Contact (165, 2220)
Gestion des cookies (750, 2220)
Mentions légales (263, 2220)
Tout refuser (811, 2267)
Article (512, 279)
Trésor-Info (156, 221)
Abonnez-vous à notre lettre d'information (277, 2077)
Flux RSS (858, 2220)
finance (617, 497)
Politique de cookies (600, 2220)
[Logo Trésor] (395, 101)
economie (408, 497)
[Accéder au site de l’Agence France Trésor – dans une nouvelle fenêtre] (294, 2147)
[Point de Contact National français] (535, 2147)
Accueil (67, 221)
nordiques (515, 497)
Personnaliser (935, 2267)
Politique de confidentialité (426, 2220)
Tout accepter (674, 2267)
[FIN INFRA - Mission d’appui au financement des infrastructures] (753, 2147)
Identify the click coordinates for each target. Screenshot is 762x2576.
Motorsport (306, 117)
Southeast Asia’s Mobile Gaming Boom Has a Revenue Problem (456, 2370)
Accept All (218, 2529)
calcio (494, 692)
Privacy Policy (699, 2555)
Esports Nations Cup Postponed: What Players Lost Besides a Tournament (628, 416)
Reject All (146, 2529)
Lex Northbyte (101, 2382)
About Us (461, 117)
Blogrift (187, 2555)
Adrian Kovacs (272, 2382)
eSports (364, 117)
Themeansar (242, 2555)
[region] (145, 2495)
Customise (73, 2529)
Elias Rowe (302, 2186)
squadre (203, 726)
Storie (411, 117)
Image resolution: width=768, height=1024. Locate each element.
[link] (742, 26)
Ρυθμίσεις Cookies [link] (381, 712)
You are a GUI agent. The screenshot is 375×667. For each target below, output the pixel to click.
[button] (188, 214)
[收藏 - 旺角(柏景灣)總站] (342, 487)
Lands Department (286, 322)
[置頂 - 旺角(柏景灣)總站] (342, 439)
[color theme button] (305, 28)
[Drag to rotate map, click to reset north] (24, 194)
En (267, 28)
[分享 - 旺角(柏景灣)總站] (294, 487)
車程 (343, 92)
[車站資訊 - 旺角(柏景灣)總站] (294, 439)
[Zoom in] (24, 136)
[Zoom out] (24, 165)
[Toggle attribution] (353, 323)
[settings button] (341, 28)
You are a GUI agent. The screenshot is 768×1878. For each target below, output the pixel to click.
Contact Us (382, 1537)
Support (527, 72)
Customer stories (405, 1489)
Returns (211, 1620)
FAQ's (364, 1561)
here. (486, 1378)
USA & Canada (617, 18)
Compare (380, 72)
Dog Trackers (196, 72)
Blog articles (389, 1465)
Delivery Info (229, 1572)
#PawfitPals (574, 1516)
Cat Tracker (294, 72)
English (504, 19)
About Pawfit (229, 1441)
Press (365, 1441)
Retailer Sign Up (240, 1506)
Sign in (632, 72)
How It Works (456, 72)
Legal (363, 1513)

• **WHAT TO WORK ON**
No line should appear in the answer except those from the one containing "[車站資訊 - 旺角(柏景灣)總站] (294, 439)" through the last line of the listing, each retyped exactly.

• **TASK OUTPUT**
[車站資訊 - 旺角(柏景灣)總站] (294, 439)
[Zoom in] (24, 136)
[Zoom out] (24, 165)
[Toggle attribution] (353, 323)
[settings button] (341, 28)
You are a GUI agent. The screenshot is 768×1878. For each target below, output the pixel to click.
Contact Us (382, 1537)
Support (527, 72)
Customer stories (405, 1489)
Returns (211, 1620)
FAQ's (364, 1561)
here. (486, 1378)
USA & Canada (617, 18)
Compare (380, 72)
Dog Trackers (196, 72)
Blog articles (389, 1465)
Delivery Info (229, 1572)
#PawfitPals (574, 1516)
Cat Tracker (294, 72)
English (504, 19)
About Pawfit (229, 1441)
Press (365, 1441)
Retailer Sign Up (240, 1506)
Sign in (632, 72)
How It Works (456, 72)
Legal (363, 1513)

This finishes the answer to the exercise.